Peter Valentiner, like every good artist, has an exemplary significance for me. He has a clear artistic goal and his own aesthetic positions. He has a certain way of combining his personal style with the aesthetic questions of the time.


Valentine's painting always shows gestural traces, which he tries to combine with constructive ideas of form and space. He oscillates between freedom and constraint. In 1975, when I first saw paintings by him, I noticed a variety of elements whose chaotic aspect contrasted strangely with the stiffness of the picture ground and the coolness of the colour. At that time, by his own admission, a change had occurred in him and I was curious to see how it would develop.

Chaos, even when ordered, leaves enough room for chance. Valentine's painting was now gradually reduced to two or three coloured form-themed parts. In contrast to earlier times, his paintings now gain in permeability and sensitivity.


Each picture gains in simplicity of contrasts, thus increasing the intensity of the rhythm.

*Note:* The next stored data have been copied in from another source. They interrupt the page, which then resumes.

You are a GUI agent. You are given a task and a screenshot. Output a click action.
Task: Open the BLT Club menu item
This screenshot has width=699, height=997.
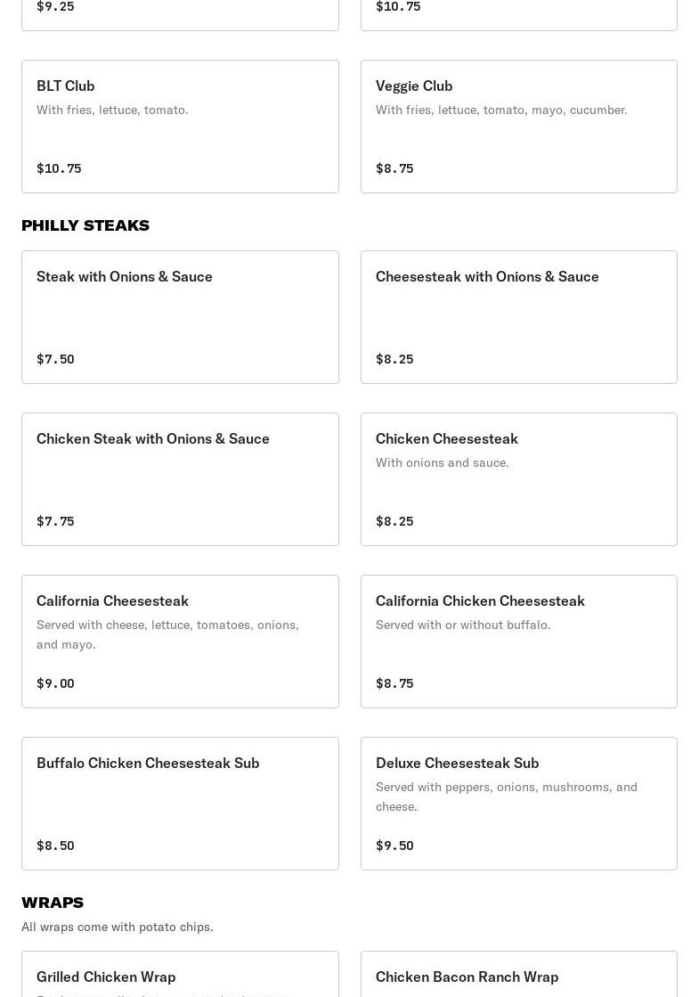(x=180, y=127)
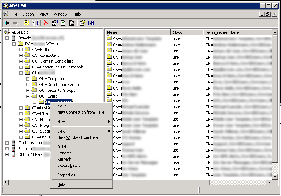Screen dimensions: 281x196
Task: Select Export List… in the context menu
Action: (x=68, y=165)
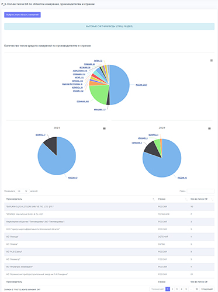Click the blue 'Выбрать иную область измерений' button
The height and width of the screenshot is (292, 218).
pyautogui.click(x=22, y=15)
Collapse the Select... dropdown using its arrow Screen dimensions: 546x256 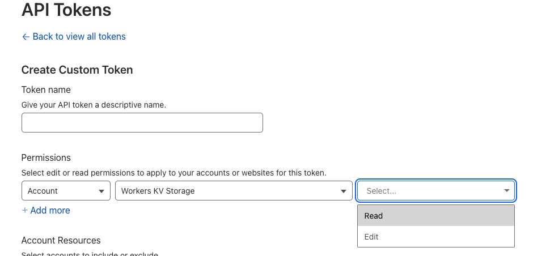point(507,191)
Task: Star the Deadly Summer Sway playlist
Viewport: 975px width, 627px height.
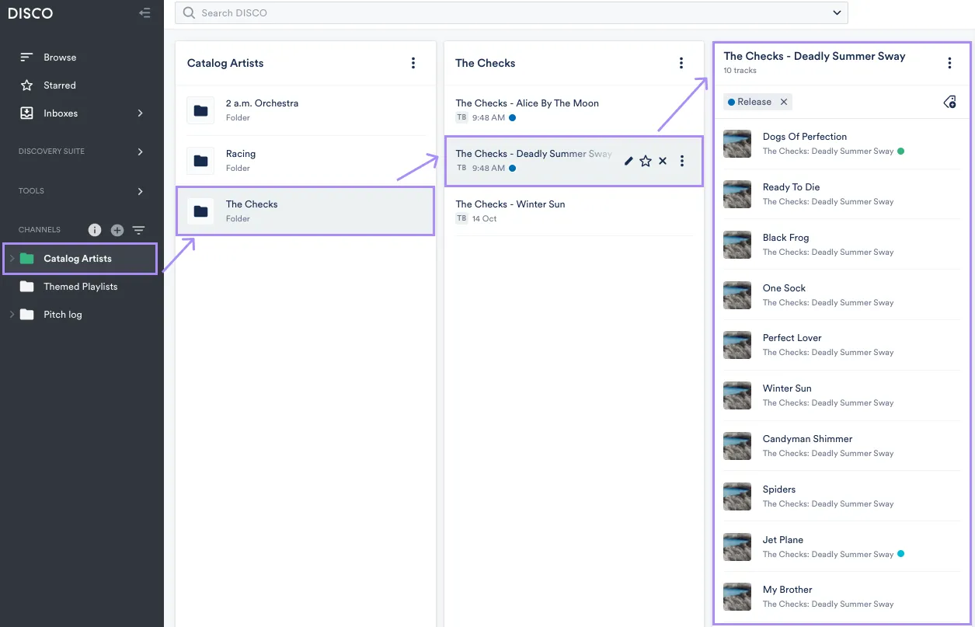Action: (646, 161)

Stencils, perhaps inspired by the way they are used in ''hard edge'' painting, are taken up by him. The colours become purer, more luminous, the surfaces more even. His friendship with the Supports/Surfaces group - an association of French artists in the seventies - makes itself felt. Grids appear, nets that serve colour variation. His last works at the International Cologne Art Fair, which I was able to see, were free and chromatic.


Valentiner has found his own language by sharing the questions of cubism and the avant-garde. In his opinion, these questions have already been answered by many great masters of the past, even Raphael, for whom they were important enough.